My sleep schedule is so screwed up. If you're wondering what 5 o'clock looks like, it's kinda like this:



I'm telling myself I'm irrationally worried. After the txt exchange with zach this weekend (who else would you have expected it to be from?) where in he claimed a handful of things and once again made me the bad guy for being on dates (yes he's still living with someone and I do believe they are engaged tho he says otherwise) he left a cryptic message asking if I really thought he'd be here tomorrow after I said to him that regardless of what he says, I don't believe him when he says he loves me and wants to be with me bc he hasn't done anything about it and he was only instead trying to ruin my evening. And has since dropped off the face of the planet. I'm 99% sure it's a tactic to make me feel bad but that 1% of me remembers the last time he threatened to kill himself and how deadly serious he was. Hence, I'm legitimately worried. He cAn blame me all he wants for how shitty his life is now, if I could at least just know he is alive. I do think though that everything that has happened to him is karma coming back to him and the cycle will continue until he takes responsibility for himself an stops trying to find blame to load onto me. In the past year I have grown in so many positive ways, whereas he has regressed tremendously. And bc I still care about him as a human I continue to try to help him better himself and his life. And I hear every one of you saying I should know better by now and that is true. But you always want to help the hopeless. And now that I can't even confirm whether he is alive. It's all rather stressful.

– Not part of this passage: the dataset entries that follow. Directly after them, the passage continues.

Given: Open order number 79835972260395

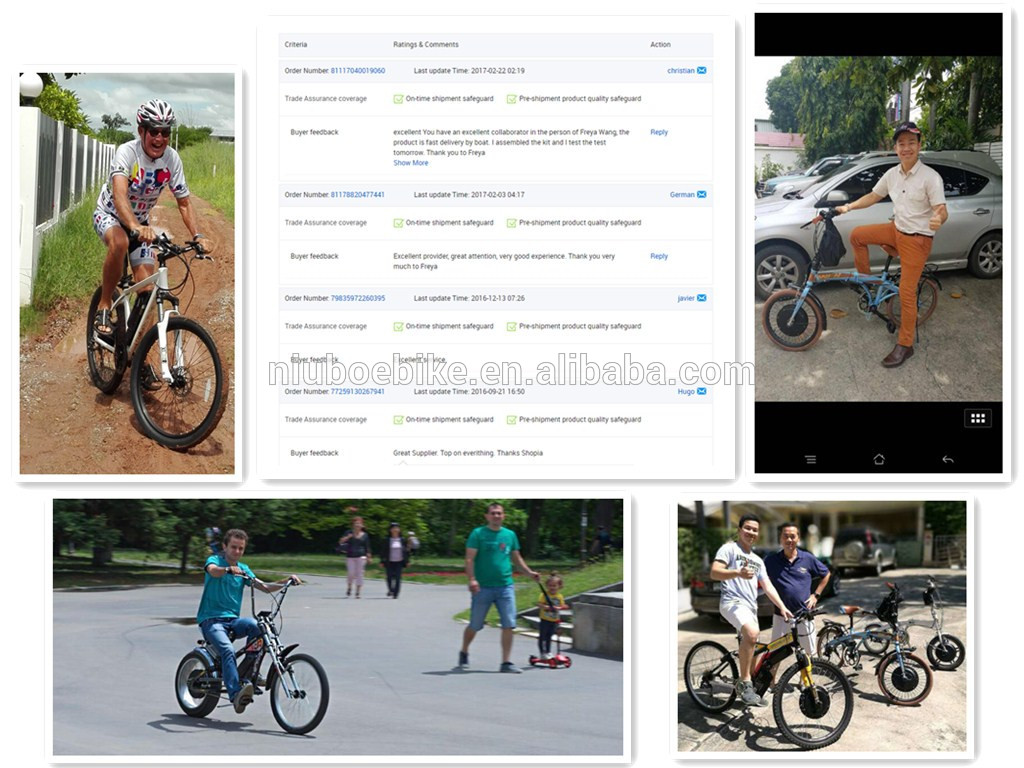Looking at the screenshot, I should [358, 298].
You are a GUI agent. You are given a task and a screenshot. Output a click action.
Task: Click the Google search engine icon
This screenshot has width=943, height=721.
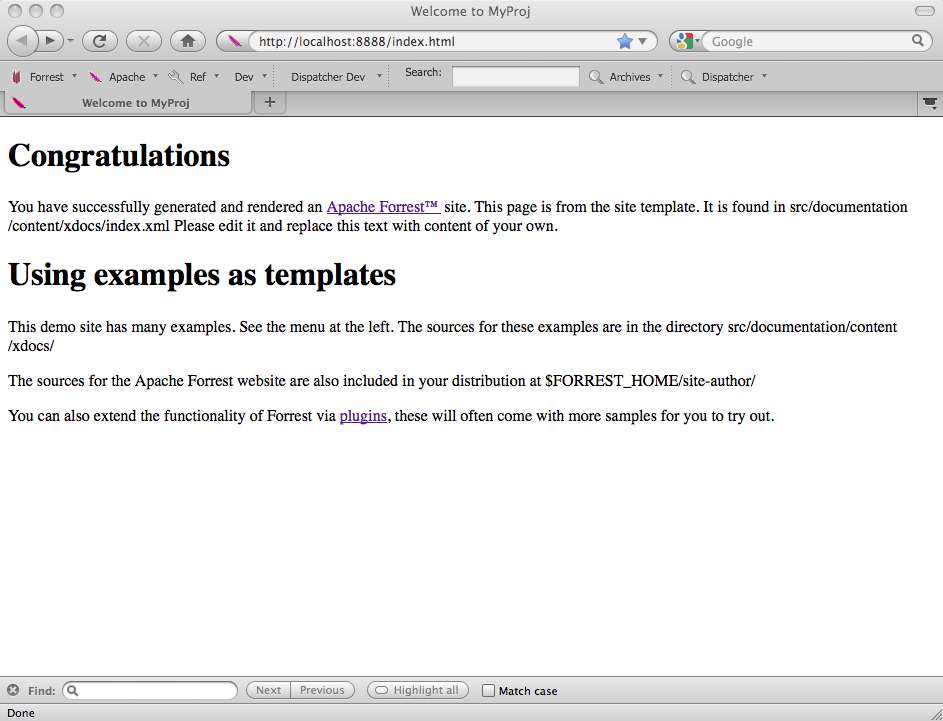[684, 41]

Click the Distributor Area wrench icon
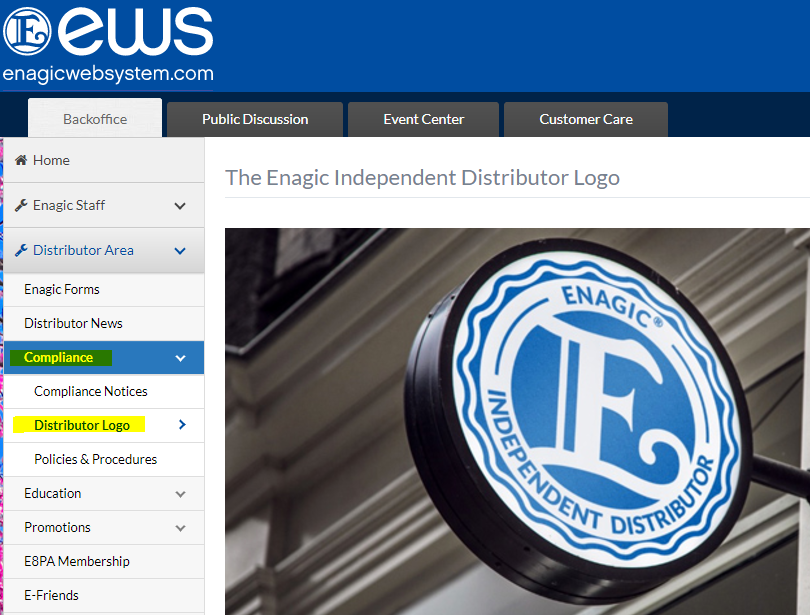pyautogui.click(x=21, y=250)
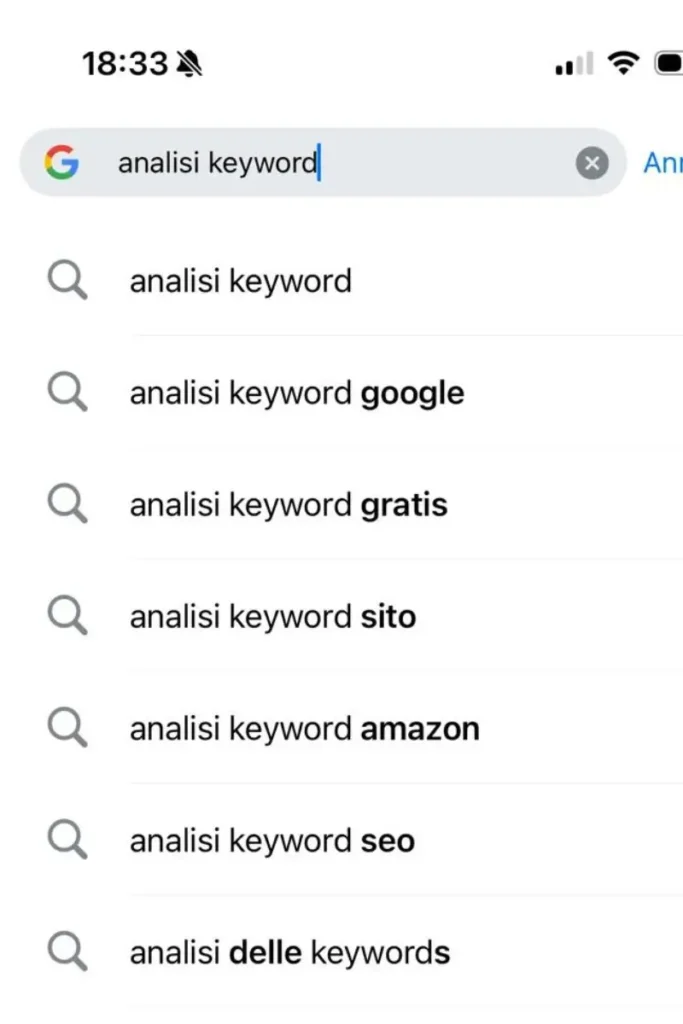Click inside the search input field
The width and height of the screenshot is (683, 1024).
300,163
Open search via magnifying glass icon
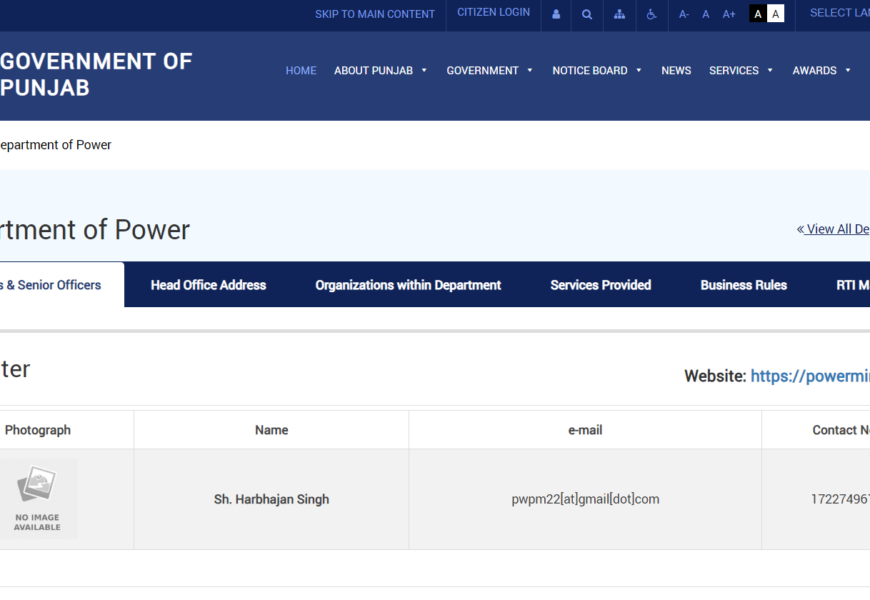This screenshot has height=600, width=870. pyautogui.click(x=587, y=14)
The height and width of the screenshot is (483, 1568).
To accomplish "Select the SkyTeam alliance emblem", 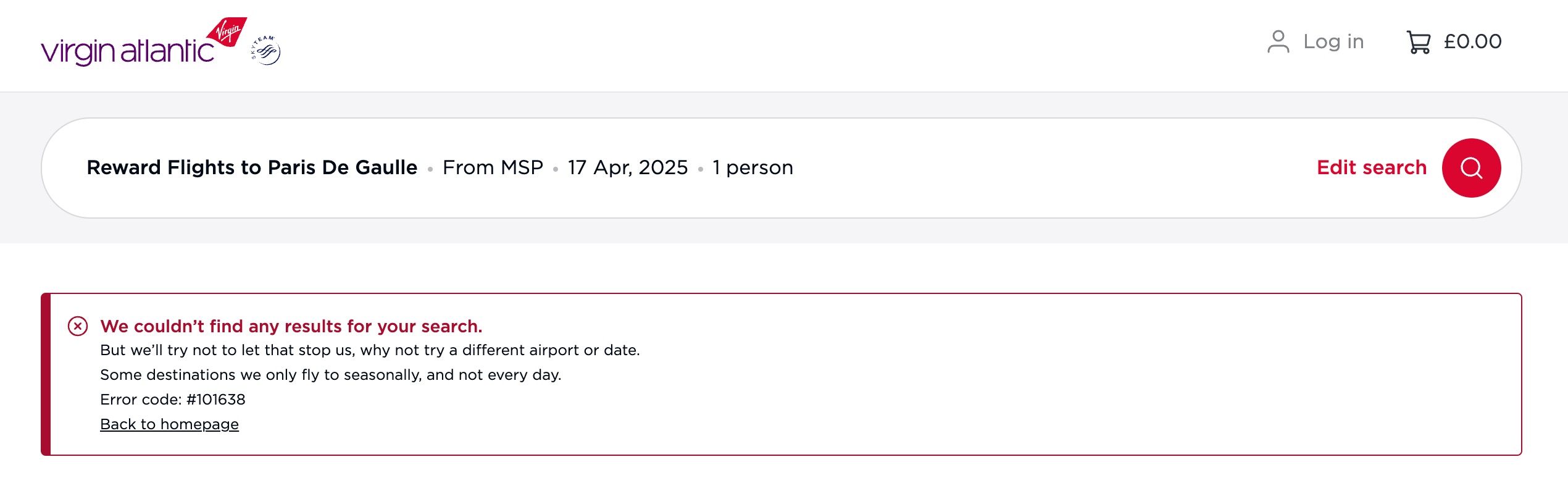I will pyautogui.click(x=265, y=48).
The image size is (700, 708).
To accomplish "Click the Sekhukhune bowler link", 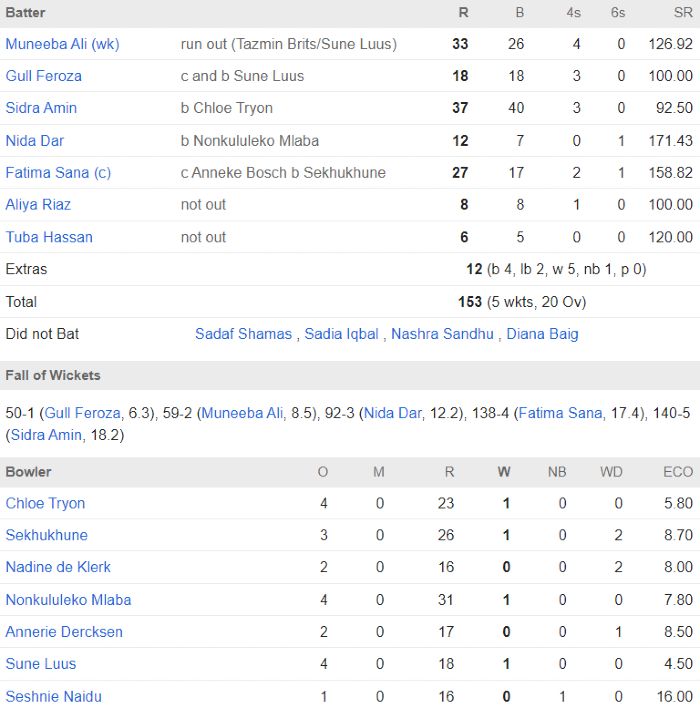I will 46,535.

That said. What I told him, and what I stand by and believe, is that I am going to be ok. I'm going to have a good life with or without him in it. I'm going to get married someday and I'm going to have children someday. And it'll be under my terms and my happiness. and I guess he didn't like to hear that. But it is the truth. Even if he is, heaven forbid, dead or hurt right now, that isn't the end of my life. I'll always on some plane of existence wish he had taken care of himself and his problems in a positive way like I have tried to so that we could have an adult and civil conversation. But even now he either can't see the hypocrisy of his words (I'm the bad guy for dating, but he's living with someone) or else he's attempting to play my emotions to make me miserable bc he too is miserable.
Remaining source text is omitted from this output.